Please say how many lines below include the word "left", with nothing beyond the number.

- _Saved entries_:
/---
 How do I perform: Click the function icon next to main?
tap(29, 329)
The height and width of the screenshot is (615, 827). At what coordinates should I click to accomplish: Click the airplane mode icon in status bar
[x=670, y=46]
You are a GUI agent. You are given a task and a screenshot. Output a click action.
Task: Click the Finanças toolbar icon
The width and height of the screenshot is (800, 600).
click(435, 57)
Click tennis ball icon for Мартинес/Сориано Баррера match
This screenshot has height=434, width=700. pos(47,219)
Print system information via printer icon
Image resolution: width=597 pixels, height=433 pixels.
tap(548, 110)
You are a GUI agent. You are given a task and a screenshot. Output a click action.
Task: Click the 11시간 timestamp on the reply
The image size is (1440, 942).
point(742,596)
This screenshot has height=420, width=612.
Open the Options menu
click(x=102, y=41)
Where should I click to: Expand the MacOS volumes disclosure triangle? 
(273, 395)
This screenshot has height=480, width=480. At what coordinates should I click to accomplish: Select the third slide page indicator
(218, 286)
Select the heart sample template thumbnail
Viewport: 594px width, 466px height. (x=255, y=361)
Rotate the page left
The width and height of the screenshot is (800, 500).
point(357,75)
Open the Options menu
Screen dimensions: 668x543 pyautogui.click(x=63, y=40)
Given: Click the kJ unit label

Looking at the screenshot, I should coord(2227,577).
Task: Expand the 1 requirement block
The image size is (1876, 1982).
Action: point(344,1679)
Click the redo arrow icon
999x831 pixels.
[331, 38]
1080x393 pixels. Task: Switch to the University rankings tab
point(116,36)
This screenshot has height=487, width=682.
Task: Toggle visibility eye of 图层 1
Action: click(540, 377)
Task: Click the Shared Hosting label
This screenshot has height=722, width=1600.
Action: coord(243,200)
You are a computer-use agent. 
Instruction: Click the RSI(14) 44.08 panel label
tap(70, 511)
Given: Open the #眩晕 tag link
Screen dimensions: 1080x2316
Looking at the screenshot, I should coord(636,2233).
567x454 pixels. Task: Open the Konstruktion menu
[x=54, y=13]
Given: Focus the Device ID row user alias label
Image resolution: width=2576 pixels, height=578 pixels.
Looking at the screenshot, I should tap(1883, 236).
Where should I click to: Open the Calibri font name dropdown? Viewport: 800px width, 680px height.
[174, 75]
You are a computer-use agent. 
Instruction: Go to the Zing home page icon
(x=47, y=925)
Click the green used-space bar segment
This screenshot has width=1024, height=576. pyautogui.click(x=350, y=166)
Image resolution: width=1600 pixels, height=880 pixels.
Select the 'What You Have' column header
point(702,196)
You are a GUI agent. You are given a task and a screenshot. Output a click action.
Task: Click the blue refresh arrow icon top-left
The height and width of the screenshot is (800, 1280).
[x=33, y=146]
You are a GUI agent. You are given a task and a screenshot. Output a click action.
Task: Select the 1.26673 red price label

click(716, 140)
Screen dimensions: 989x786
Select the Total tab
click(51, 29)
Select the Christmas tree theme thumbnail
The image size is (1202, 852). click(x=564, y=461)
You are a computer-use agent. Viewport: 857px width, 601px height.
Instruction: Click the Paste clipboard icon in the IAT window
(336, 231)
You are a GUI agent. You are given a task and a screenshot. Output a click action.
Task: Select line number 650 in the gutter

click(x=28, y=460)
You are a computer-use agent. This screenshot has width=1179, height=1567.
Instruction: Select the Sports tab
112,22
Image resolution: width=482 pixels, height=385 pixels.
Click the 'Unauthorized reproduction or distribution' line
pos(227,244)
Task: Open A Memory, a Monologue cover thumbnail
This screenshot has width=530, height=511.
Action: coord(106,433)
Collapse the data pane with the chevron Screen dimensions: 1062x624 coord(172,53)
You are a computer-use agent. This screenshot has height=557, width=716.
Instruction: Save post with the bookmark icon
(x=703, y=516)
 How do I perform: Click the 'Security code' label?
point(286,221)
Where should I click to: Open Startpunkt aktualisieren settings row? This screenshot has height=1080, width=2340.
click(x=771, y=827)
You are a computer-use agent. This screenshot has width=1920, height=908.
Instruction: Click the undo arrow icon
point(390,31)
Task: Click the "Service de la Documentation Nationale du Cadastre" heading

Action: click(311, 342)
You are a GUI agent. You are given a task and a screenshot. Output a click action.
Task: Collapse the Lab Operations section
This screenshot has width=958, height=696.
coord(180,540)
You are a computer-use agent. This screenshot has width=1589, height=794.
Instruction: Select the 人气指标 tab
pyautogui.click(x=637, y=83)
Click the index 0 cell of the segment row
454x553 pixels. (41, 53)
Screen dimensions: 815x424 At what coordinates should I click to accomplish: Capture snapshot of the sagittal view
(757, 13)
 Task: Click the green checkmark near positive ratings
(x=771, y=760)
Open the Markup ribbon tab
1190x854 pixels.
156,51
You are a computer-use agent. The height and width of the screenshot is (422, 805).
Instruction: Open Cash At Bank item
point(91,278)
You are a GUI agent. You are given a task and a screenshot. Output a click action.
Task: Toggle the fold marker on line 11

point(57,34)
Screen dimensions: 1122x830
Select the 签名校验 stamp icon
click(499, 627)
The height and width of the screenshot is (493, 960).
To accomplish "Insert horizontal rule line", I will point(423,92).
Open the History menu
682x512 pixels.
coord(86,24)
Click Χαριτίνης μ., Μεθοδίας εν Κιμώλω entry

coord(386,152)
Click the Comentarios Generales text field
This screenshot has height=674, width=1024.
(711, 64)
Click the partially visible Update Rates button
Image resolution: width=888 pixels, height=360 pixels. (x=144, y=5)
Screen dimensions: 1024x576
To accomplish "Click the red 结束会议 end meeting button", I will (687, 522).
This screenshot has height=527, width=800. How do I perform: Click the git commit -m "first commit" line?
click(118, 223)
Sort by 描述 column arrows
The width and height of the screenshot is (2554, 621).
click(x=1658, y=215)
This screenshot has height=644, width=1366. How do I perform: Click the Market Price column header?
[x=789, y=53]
\---
- _Result below_:
2